In the realm of materials science, a groundbreaking discovery has emerged from the labs of the Academy of Scientific and Innovative Research (AcSIR) in Ghaziabad, India, and the CSIR-National Physical Laboratory in New Delhi. Led by Dr. N K Karn, a team of researchers has successfully synthesized single crystalline gray-arsenic (As) using the Bismuth flux method. This isn’t just any crystal; it’s a material that could revolutionize the energy sector with its unique topological properties.
The journey began with the synthesis of high-quality gray-arsenic crystals. Using X-ray diffraction (XRD), the team confirmed the single-phase nature of the crystals, which exhibited a rhombohedral structure with the space group R-3m. The sharp XRD peaks on mechanically exfoliated thin flakes indicated exceptional crystallinity, with growth aligned along the c-axis. Energy Dispersive X-ray Analysis (EDAX) further validated the stoichiometric purity of the as-grown As single crystal.

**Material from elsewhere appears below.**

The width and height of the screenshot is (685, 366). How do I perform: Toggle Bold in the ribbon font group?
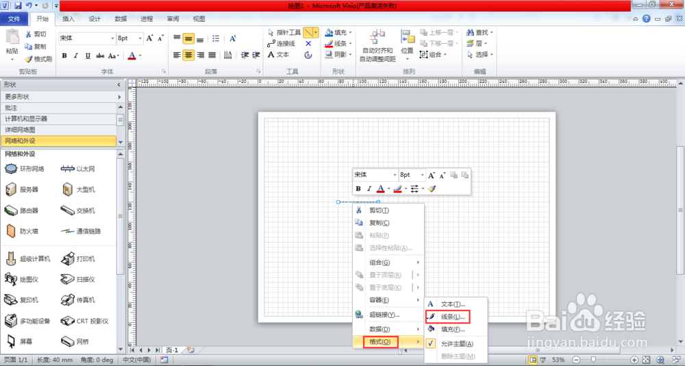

But the real magic lies in the material’s electronic and magneto-transport properties. The resistivity versus temperature (ρ-T) measurements showed that gray-arsenic maintains its metallic nature from 300 K down to 2 K, with a residual resistivity ratio (ρ_300K / ρ_2K) of 180. This high metallic nature is a testament to the quality of the synthesized crystal.
The true excitement, however, comes from the magneto-transport measurements. At 2 K and 14 Tesla transverse magnetic fields, the material exhibited a colossal magneto-resistance (MR) of 10^4%, along with Shubnikov-de Haas (SdH) oscillations. These oscillations are a clear indication of the presence of topological surface states, which are crucial for potential applications in spintronics and quantum computing.
Dr. Karn elaborates, “The non-trivial band topology and edge states in As are confirmed by first principle calculations. The Z2 invariant value (1,111) calculated by Wilson’s loop method affirms As to be a strong topological insulator (TI).”
The implications of this discovery are vast, particularly for the energy sector. Topological insulators like gray-arsenic could pave the way for more efficient and robust electronic devices, potentially reducing energy losses and enhancing the performance of electronic components. This could lead to significant advancements in energy storage, transmission, and conversion technologies.
The research, published in Materials Research Express, which is known as the Materials Research Express, highlights the potential of gray-arsenic as a strong topological insulator. The study not only advances our understanding of topological materials but also opens new avenues for their application in cutting-edge technologies. As we delve deeper into the quantum realm, materials like gray-arsenic could very well be the cornerstone of future technological innovations, shaping the landscape of the energy sector and beyond.